Exercise directions:
Please repeat exactly the lines from the one containing "Click the magnifying glass search icon" through the last line of the records, both included, and nothing else, leaving out any pictures.

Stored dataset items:
· · · · · · ·

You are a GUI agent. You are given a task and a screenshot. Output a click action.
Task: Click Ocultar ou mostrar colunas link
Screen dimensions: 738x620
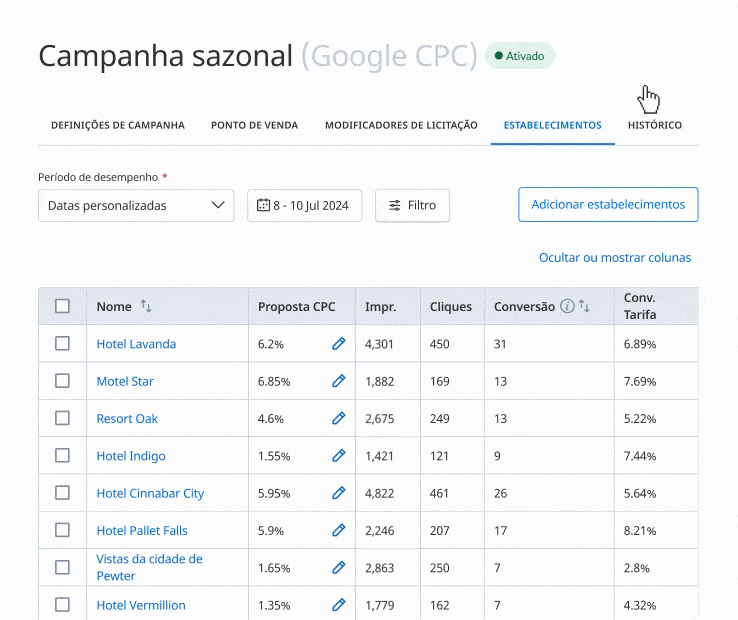(615, 258)
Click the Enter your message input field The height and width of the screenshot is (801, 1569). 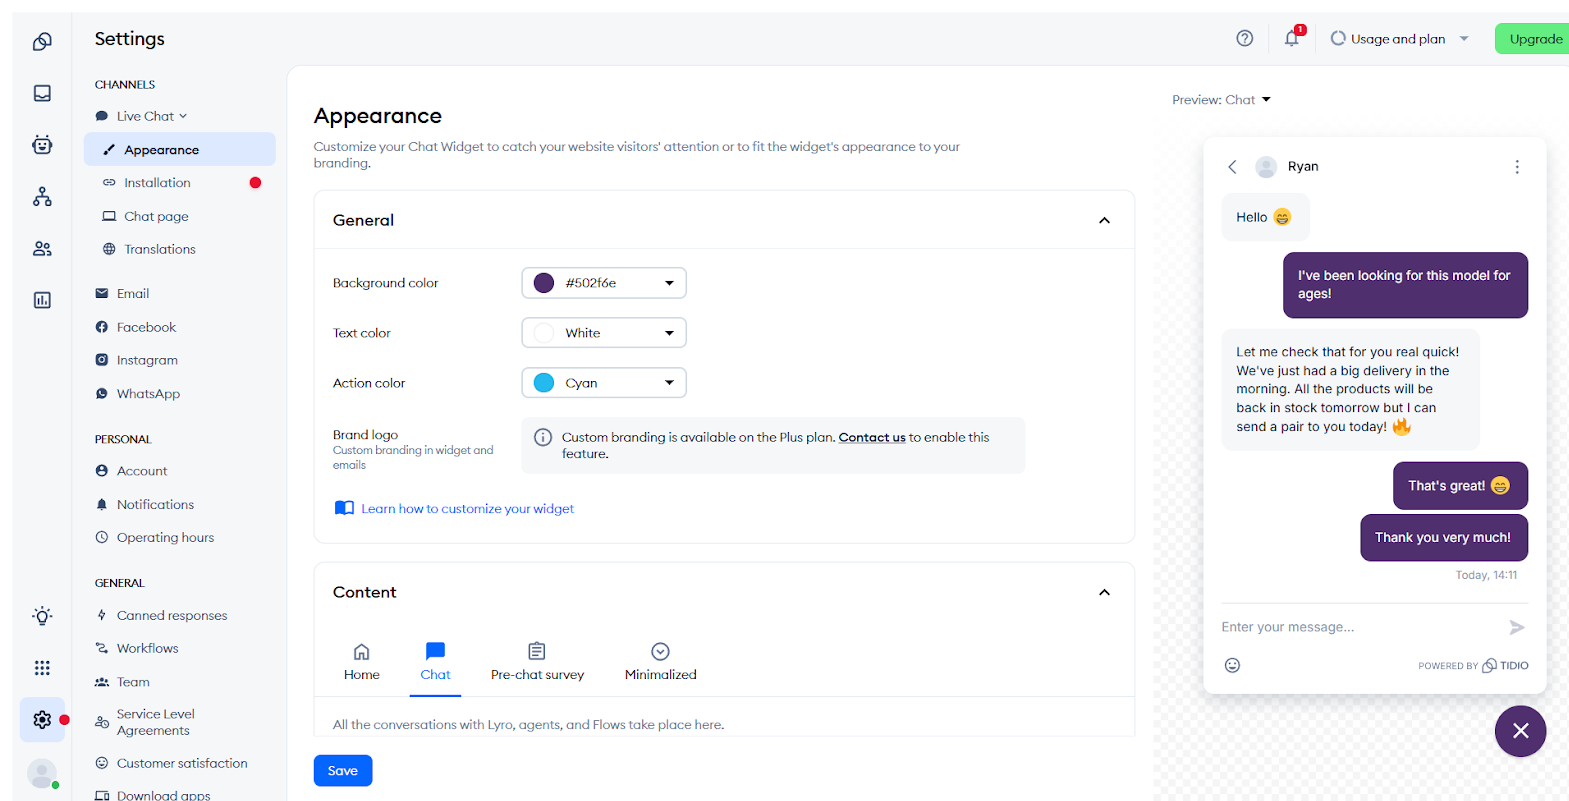pyautogui.click(x=1360, y=627)
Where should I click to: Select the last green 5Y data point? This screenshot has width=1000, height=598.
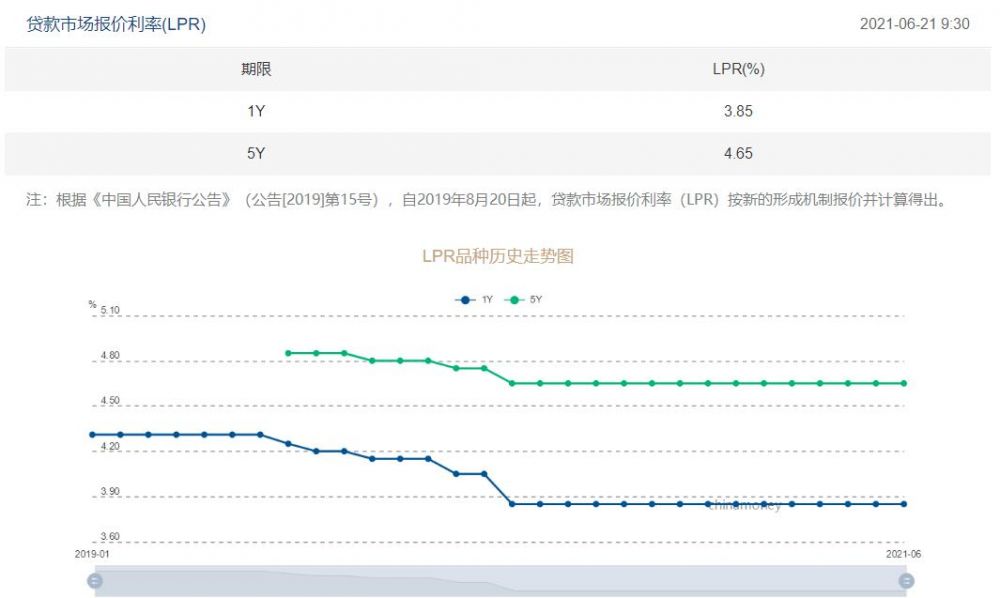(x=904, y=383)
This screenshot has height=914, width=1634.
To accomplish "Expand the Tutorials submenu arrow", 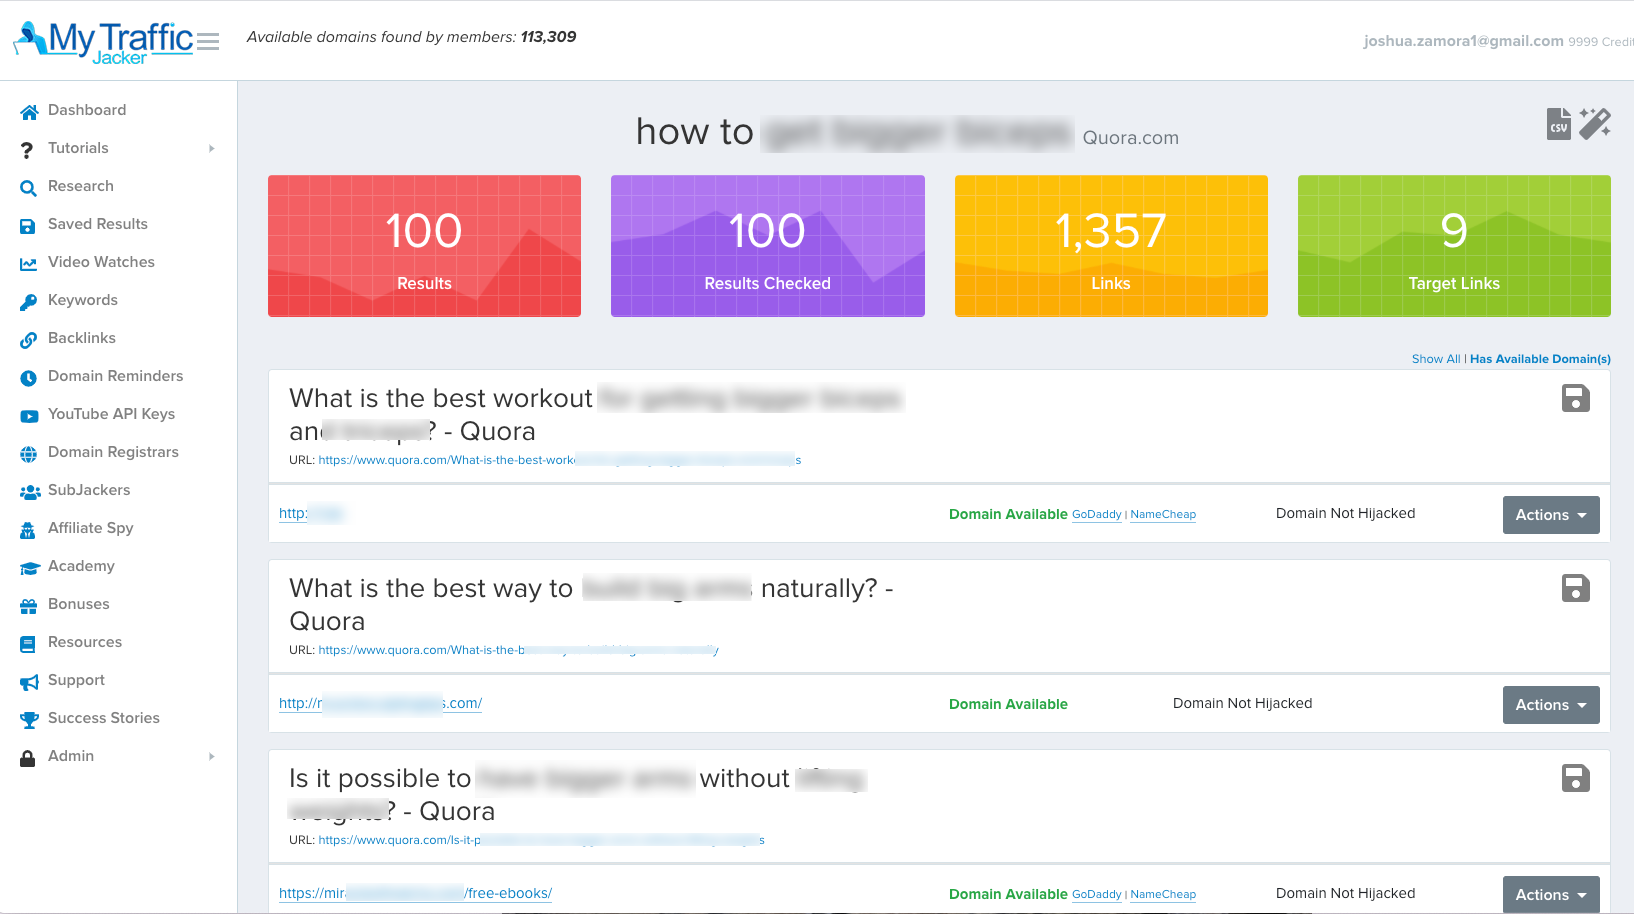I will (212, 149).
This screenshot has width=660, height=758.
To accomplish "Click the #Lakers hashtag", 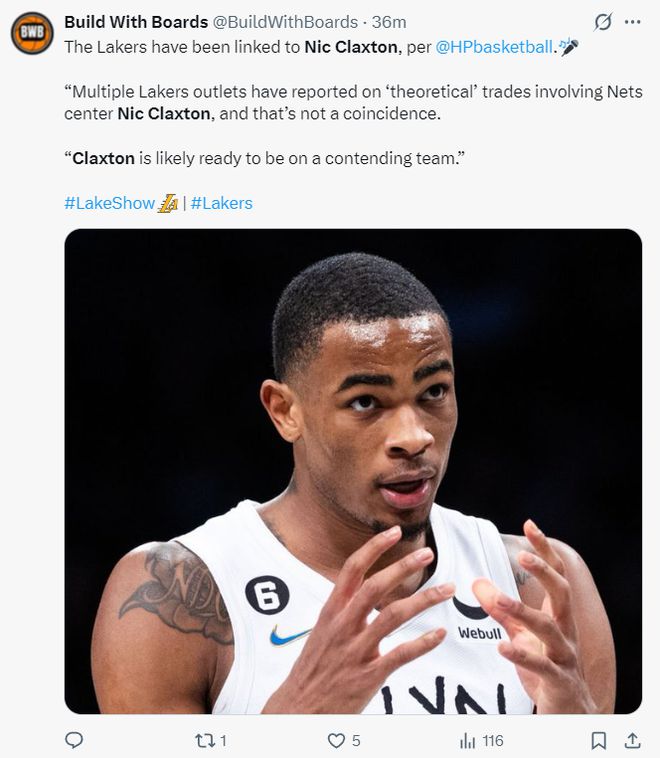I will [222, 203].
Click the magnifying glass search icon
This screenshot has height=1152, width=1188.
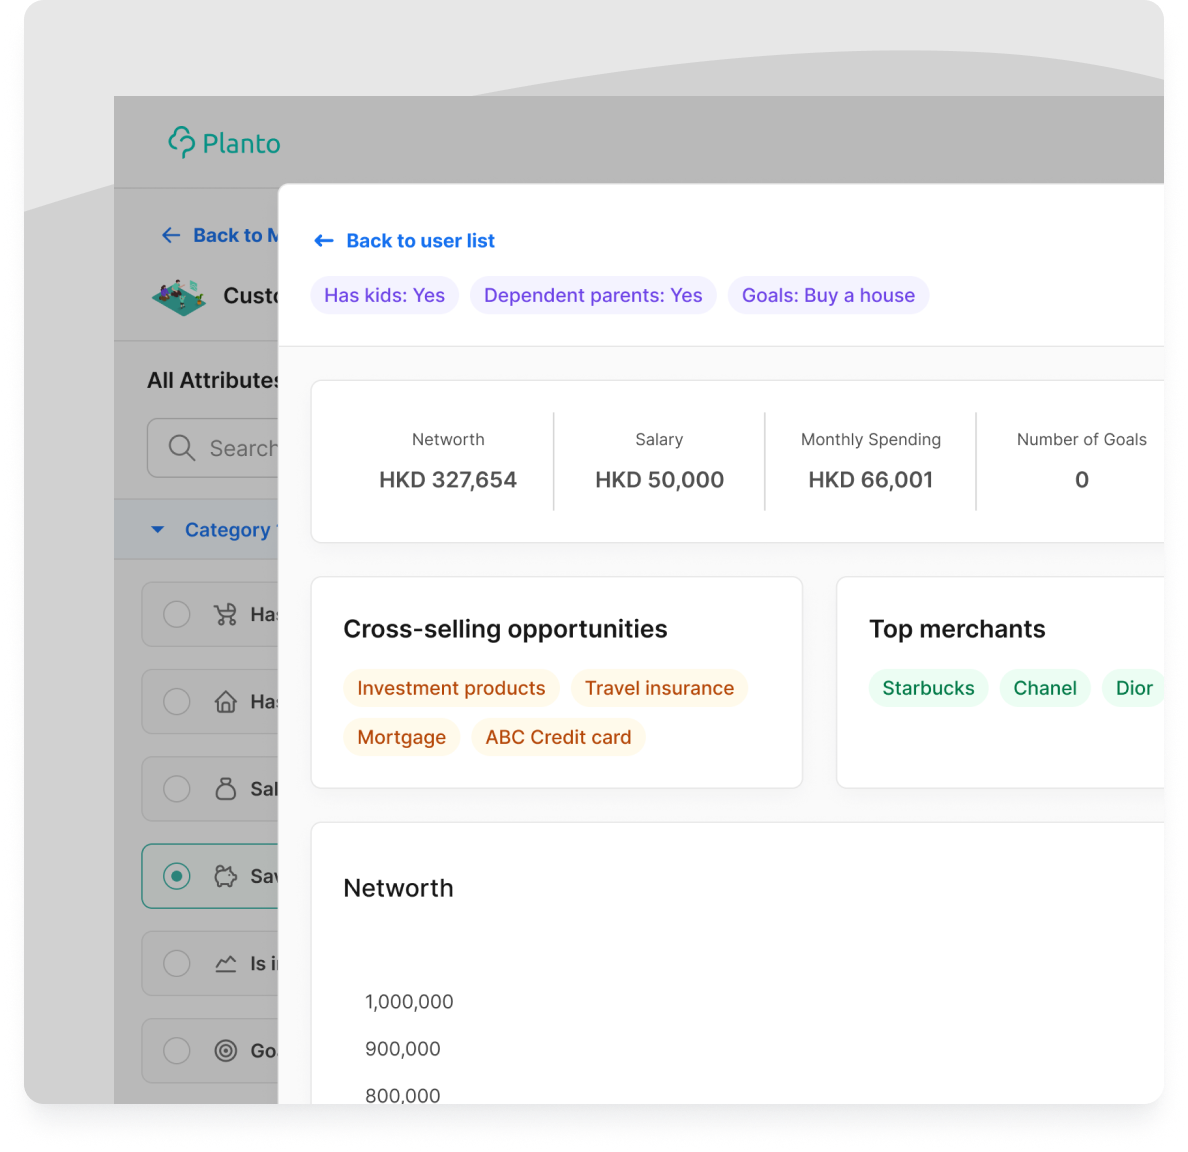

· · · · · · ·

Response:
Click the magnifying glass search icon
This screenshot has height=1152, width=1188.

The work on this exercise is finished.